The Massacre at Babi Yar

On 19 September 1941, the Wehrmacht’s Army Group C captured Kiev in the Ukraine. The Germans were initially welcomed as liberators (Stalin starved 7,000,000 Ukrainians to death less than ten years earlier) but the brutal treatment of civilians by the occupiers quickly turned the Ukrainians against the Germans. On 25 September, the German military governor, the rear area police commander, and the SS Obergruppen commander for Army Group C, and the Einsatzgruppen C commander decided to execute “Action T4” in Kiev.

Action T4 was originally the nickname for the National Socialist directive of forced euthanasia of handicapped and mentally ill people, but by the program’s formal cancelation in August 1941 the term Action T4 had grown to be used to justify the death of all “undesirables”, such as Jews, Poles, Gypsies, the disabled, Communist party members, capitalists, teachers, local leaders, intelligentsia, and anyone deemed a threat to National Socialist ideology. Action T4 in Kiev would be carried out by Einsatzgruppen C.
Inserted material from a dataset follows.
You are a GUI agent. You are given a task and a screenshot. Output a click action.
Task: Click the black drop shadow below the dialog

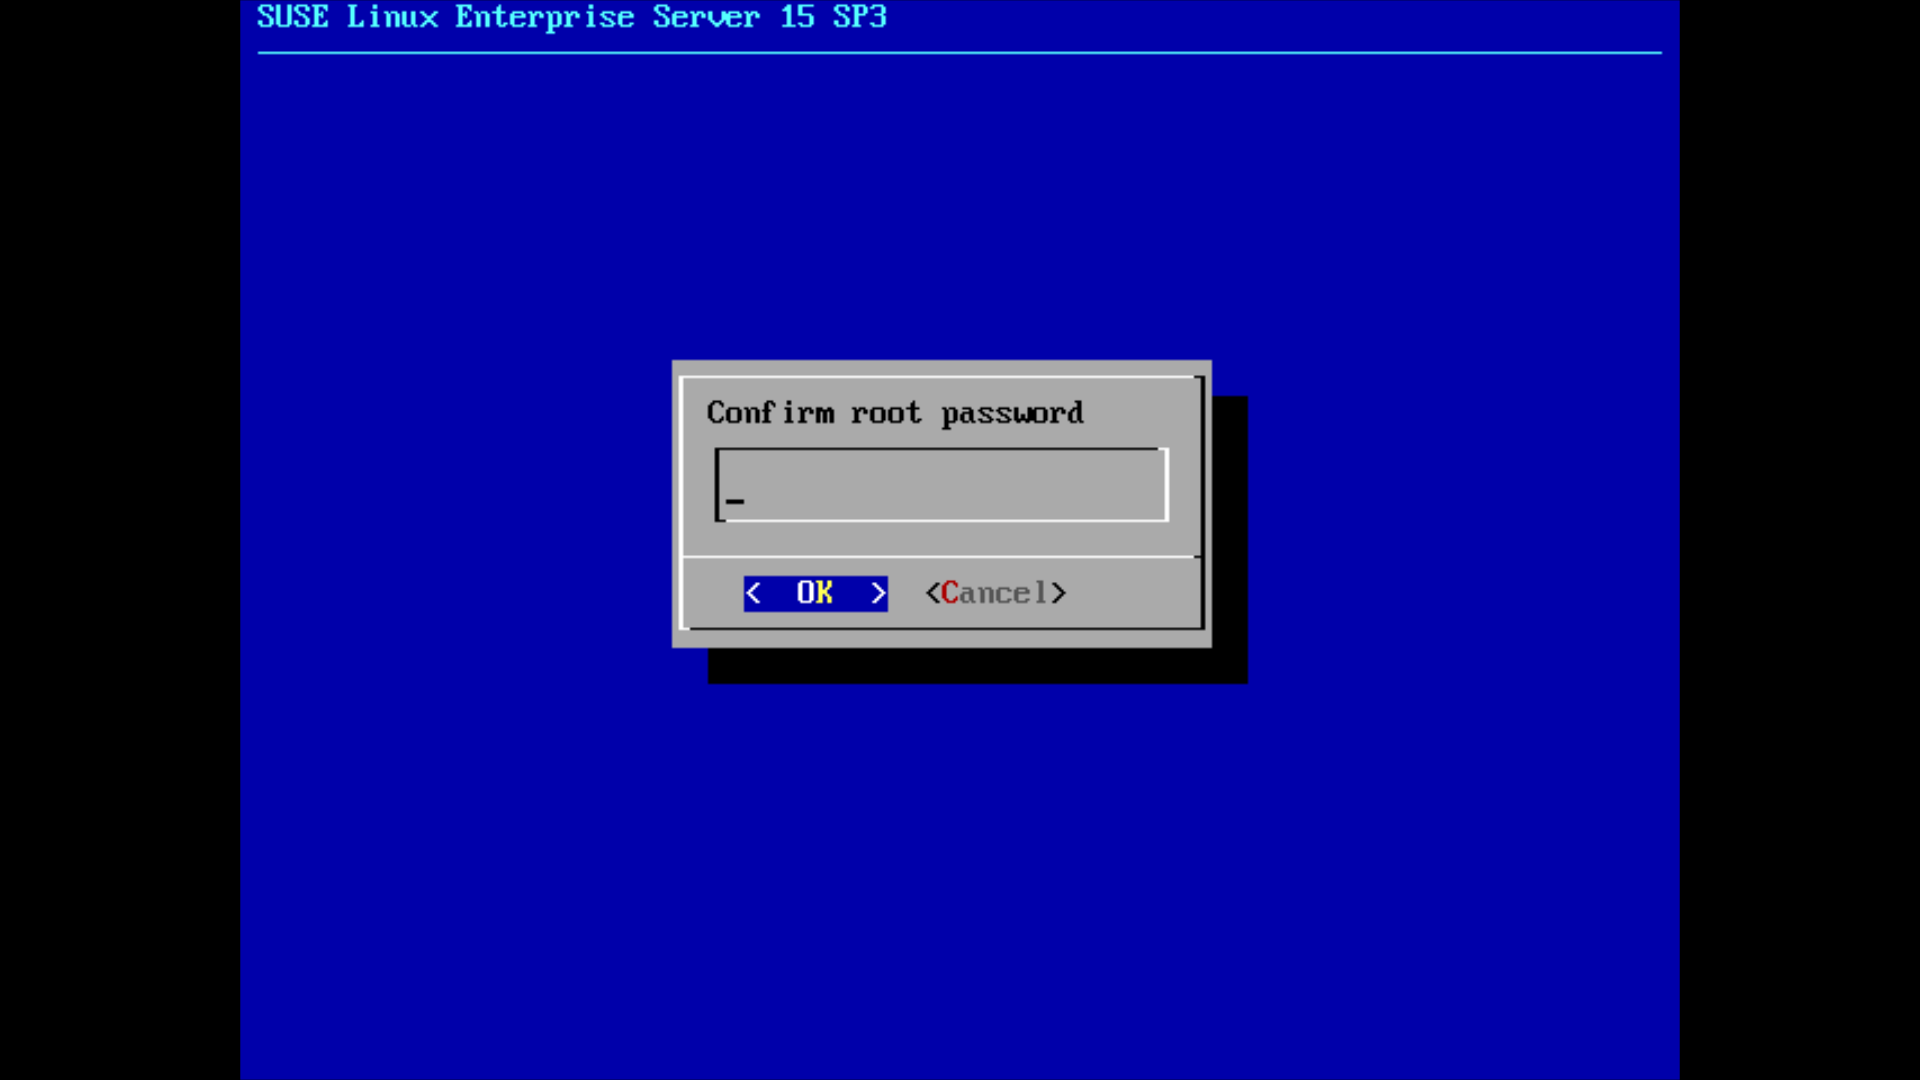tap(977, 666)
Einsatzgruppen is German for “deployment group”, a typically innocuous term that Nazi’s like to use for the various parts of the “Final Solution”. They were charged with the forced “de-politicization” of occupied territories, or more accurately the de- politicization of everyone who disagreed with National Socialism. They acted as judge, jury, and executioner, and were answerable to no one outside of the SS chain of command. The executions would occur at Babi Yar (Old Woman’s Gully) near several cemeteries inside Kiev.

On 28 September, 1941, a trench 150 m long by 30m wide by 15m deep was dug by Soviet prisoners. Posters were placed around Kiev demanding all Jewish residents report the next day with all of their valuables, documents, and warm clothes to a street corner in Western Kiev. The next morning more than 30,000 showed up expecting to resettle.

Many arrived before dawn, hoping to get a good seat on the train. Many packed for a long journey, and one survivor noted that many women wore strings of onions about their necks. The massive group was “processed” down Melnyk Street toward Babi Yar. First they gave up their luggage, then valuables, then they progressively lost more clothes. By the time they heard the gunshots and figured out what was going on they were naked, vulnerable, and hustled between rows of German SS and Ukrainian collaborators in groups of ten to the trench. Anyone would resisted was beaten and pushed along.

At the trench, the Jews were forced to lie down in rows on top of the corpses of the previous ten, then an Einsatzgruppen officer walked by and shot each in the head. When the bodies reached near the top, they were covered over. The process lasted all day, and into the next.

33,771 Jews were murdered in the largest mass execution to date in the war in Europe. But the National Socialists were only just beginning.